There are several reasons for this, however, as we have a quite regulated setup for our training notebooks, we had to come up with some kind of workaround. This approach is, while working fine in our training setup, not recommended for production!
The following steps apply to a current CentOS 7 system.
As stated before, we will deploy an OSD on a block device. Though you could use a separate partition for this, we will use a loop device. For this, the first step is to create a file:
For this, create an OSD directory
$ mkdir -p /home/training/my-cluster/osd-$HOSTNAME $ cd /home/training/my-cluster/osd-$HOSTNAME/
in this folder, create a file for later use
$ fallocate -l 30G 30GB.img
# losetup -l -P /dev/loop1 "/home/training/my-cluster/osd-$HOSTNAME/30GB.img" # wipefs -a /dev/loop1 # lsblk
This should then display your new loopdevice.

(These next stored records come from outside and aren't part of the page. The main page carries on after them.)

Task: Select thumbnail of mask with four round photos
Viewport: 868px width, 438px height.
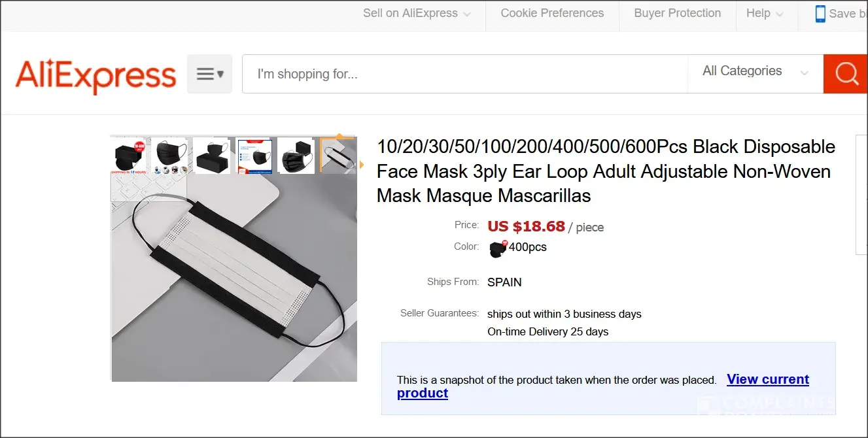Action: tap(169, 156)
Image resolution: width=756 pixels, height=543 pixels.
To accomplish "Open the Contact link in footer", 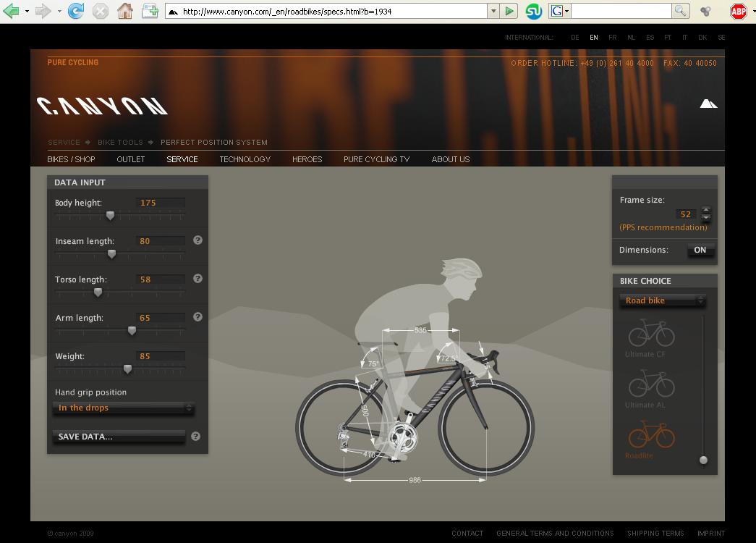I will (467, 534).
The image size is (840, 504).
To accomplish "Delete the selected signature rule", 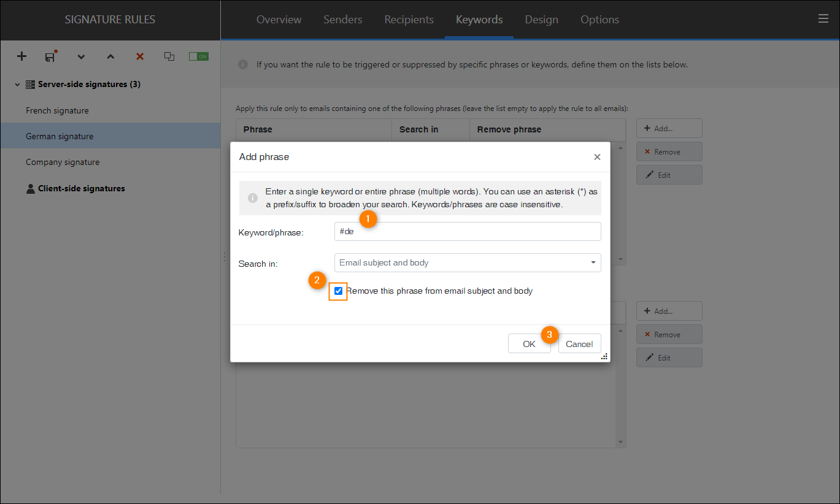I will 139,56.
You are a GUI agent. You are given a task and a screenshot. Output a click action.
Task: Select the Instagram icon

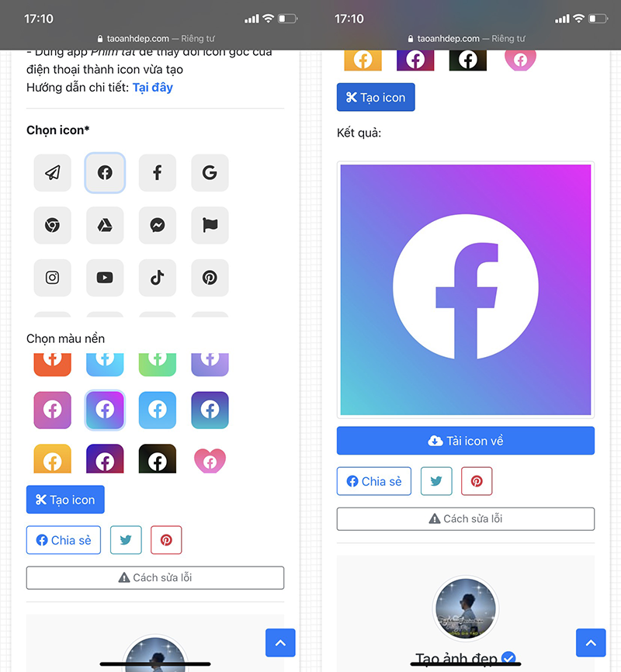pos(52,278)
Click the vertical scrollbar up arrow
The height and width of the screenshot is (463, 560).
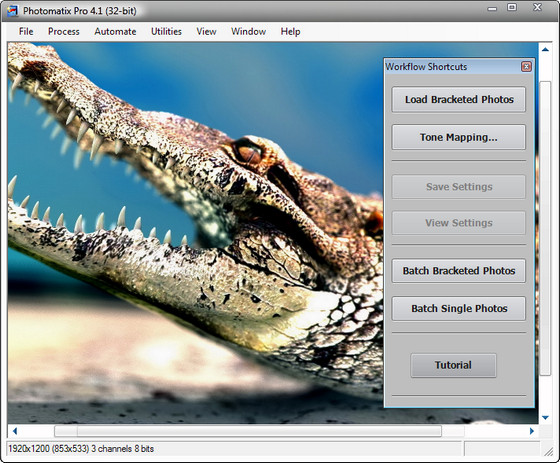click(x=545, y=50)
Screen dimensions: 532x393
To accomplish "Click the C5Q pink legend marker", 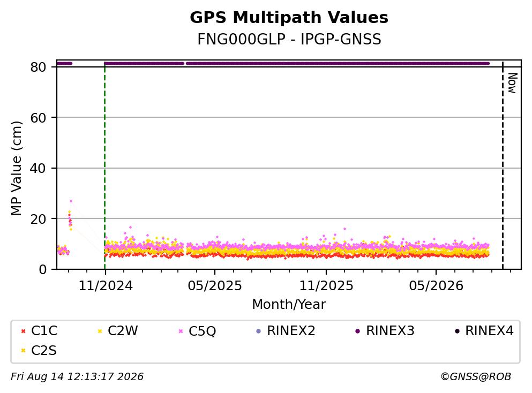I will tap(181, 331).
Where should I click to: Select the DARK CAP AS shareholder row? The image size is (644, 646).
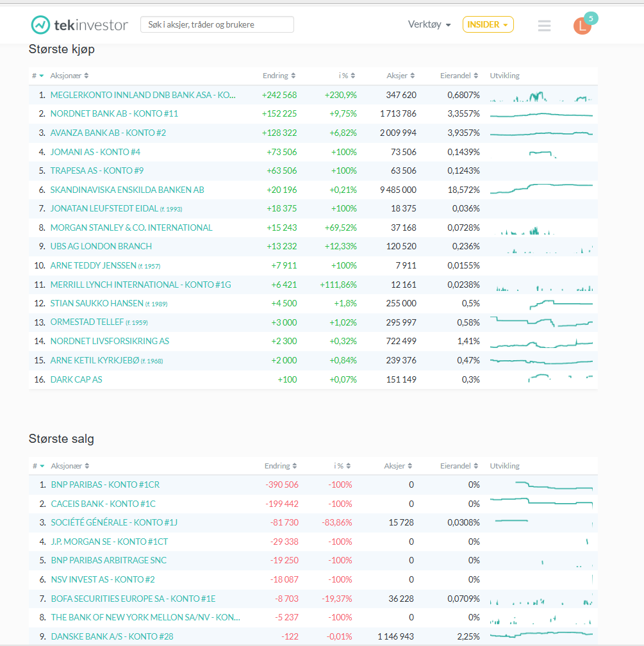76,379
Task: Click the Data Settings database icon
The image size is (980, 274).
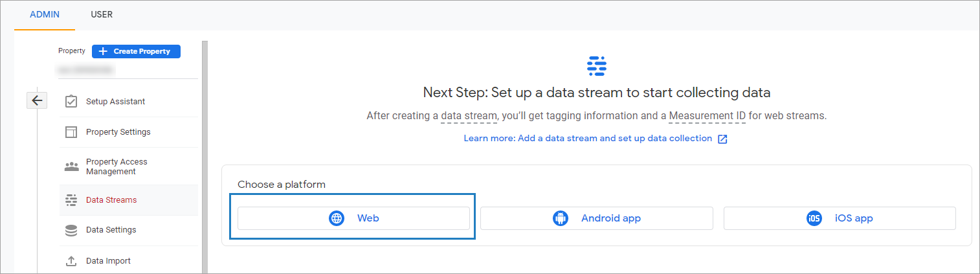Action: [x=71, y=230]
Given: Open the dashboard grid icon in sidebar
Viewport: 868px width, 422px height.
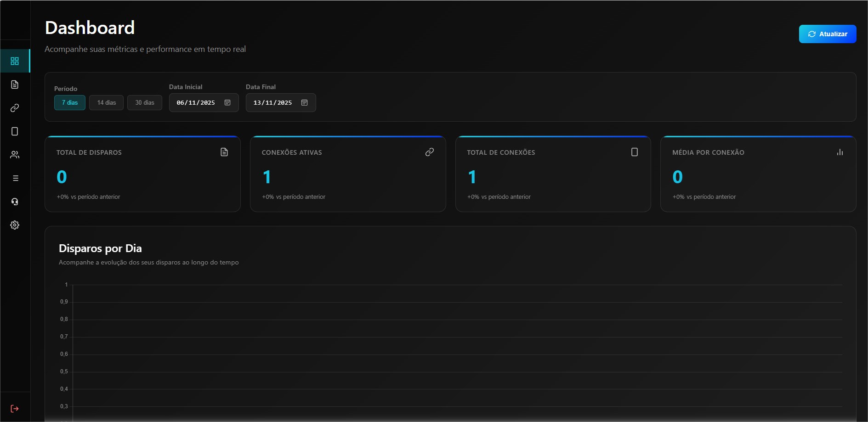Looking at the screenshot, I should [15, 61].
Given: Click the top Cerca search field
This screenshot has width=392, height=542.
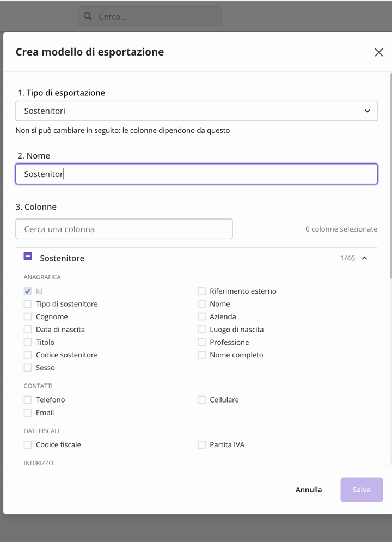Looking at the screenshot, I should (150, 16).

As loop devices are not reboot safe, you need to go some steps further. If you like to use rc.local for this, you’re free to do so.

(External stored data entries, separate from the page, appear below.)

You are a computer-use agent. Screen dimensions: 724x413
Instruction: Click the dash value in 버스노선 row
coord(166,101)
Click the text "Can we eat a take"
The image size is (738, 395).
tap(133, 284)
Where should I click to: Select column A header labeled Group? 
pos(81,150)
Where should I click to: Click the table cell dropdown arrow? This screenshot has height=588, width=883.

We’re going to create a service, which will essentially execute the prior mentioned losetup command. For this, we need a script with the command and a .service file, which will execute the script:
rebloop.sh #!/bin/bash sudo losetup -l -P /dev/loop1 "/home/training/my-cluster/osd-$HOSTNAME/30GB.img"
and the service file:
rebloop.service [Unit] Description=Reattach loop device after reboot [Service] Type=simple ExecStart=/bin/bash /usr/bin/rebloop.sh [Install] WantedBy=multi-user.target
These files have to be executable and be copied to the correct folders. Afterwards, the service must be enabled and can be started.

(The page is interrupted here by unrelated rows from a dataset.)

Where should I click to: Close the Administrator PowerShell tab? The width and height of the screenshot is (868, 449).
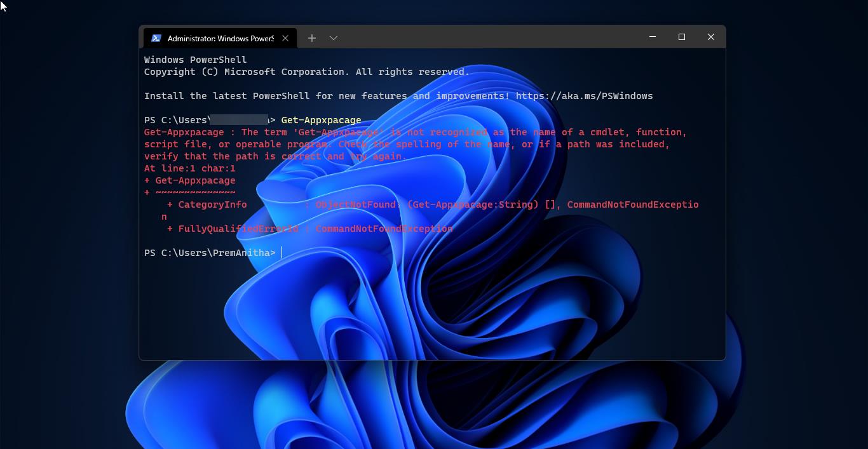pos(285,38)
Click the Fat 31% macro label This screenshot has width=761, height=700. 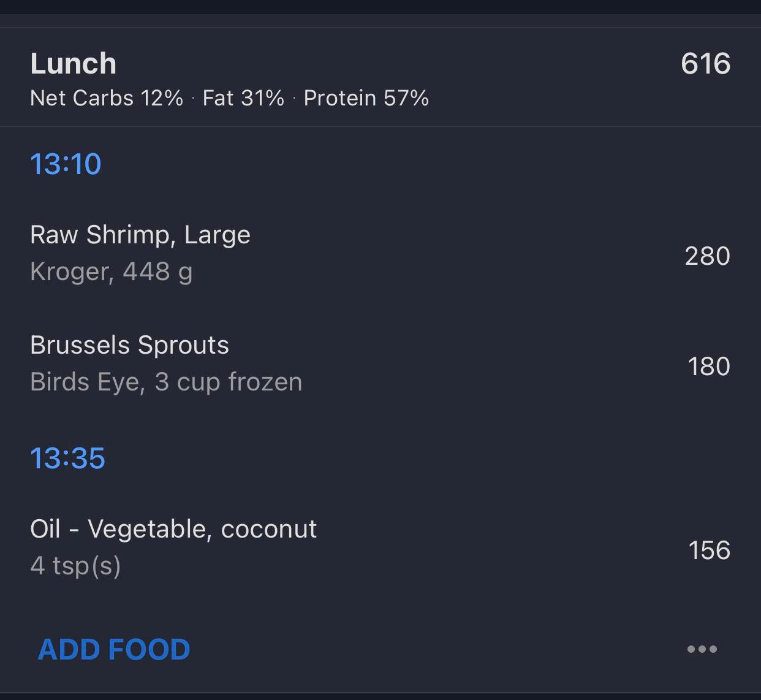tap(243, 98)
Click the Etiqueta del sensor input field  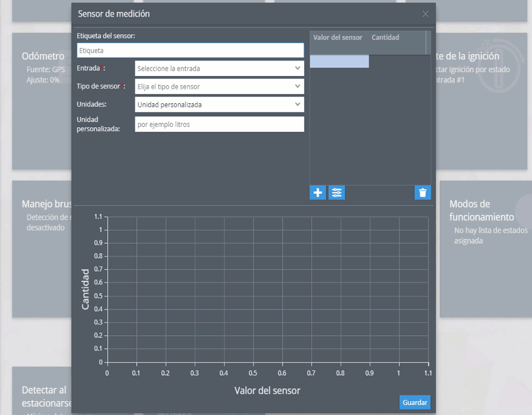coord(190,51)

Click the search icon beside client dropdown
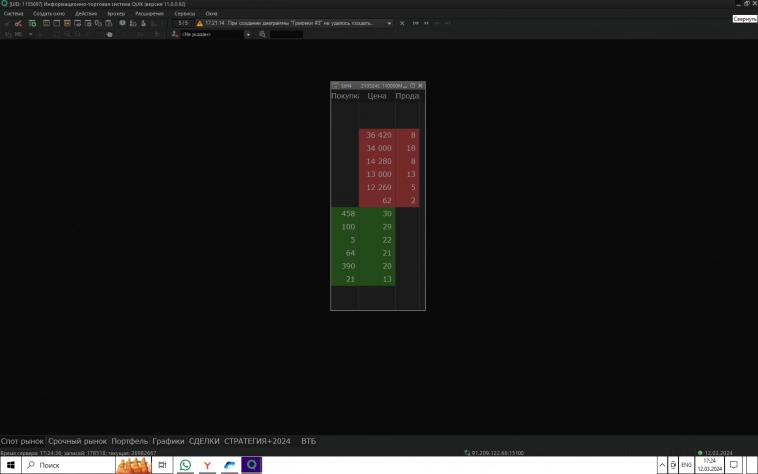coord(262,34)
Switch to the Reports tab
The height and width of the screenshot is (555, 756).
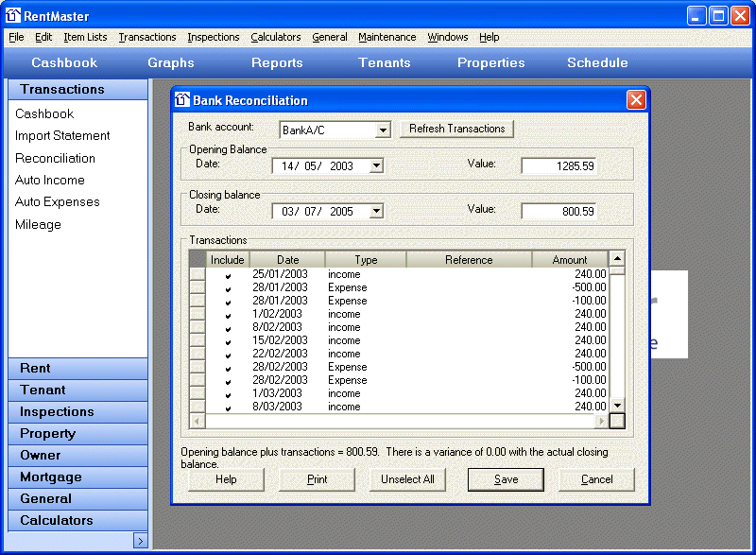pyautogui.click(x=277, y=62)
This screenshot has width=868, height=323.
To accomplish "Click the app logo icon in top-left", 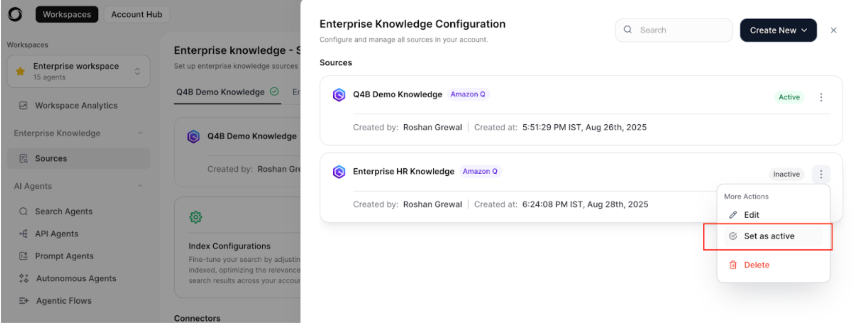I will coord(15,14).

# chmod +x rebloop.* # cp rebloop.sh /usr/bin/rebloop.sh # cp rebloop.service /etc/systemd/system # systemctl enable rebloop.service # systemctl start rebloop.service
Ceph, however, will still not want to create an OSD on this device, instead give you following error message:
--> RuntimeError: Cannot use device (/dev/mapper/<name>). A vg/lv path or an existing device is needed
You have to make changes to /usr/lib/python2.7/site-packages/ceph_volume/util/disk.py on the OSD host:
in line 201, add “or TYPE==’loop'”:
# use lsblk first, fall back to using stat TYPE = lsblk(dev).get('TYPE') if TYPE: return TYPE == 'disk' or TYPE == 'loop'
and in line 286, change the “skip_loop” switch from “True” to “False”:
def get_block_devs(sys_block_path="/sys/block", skip_loop=False):
For testing purposes, simply reboot your system and verify if the loop device gets reattached correctly.
If yes, you can deploy an OSD. We’re using ceph-deploy here:
$ ceph-deploy osd create --data /dev/loop1 $HOSTNAME
When the command was successfully executed on your hosts, you can create your first pool
# ceph osd pool create rbd 100 100 replicated
examine ceph status
# ceph status
tag the pool with an application
# ceph osd pool application enable rbd rbd
As you can see, there are quite some changes to be made, and each of it is failure-prone.
Best practice is to simply use a real block device and for production you really should stick to this.
If, however, there are certain needs to be fulfilled, ceph can be convinced to comply.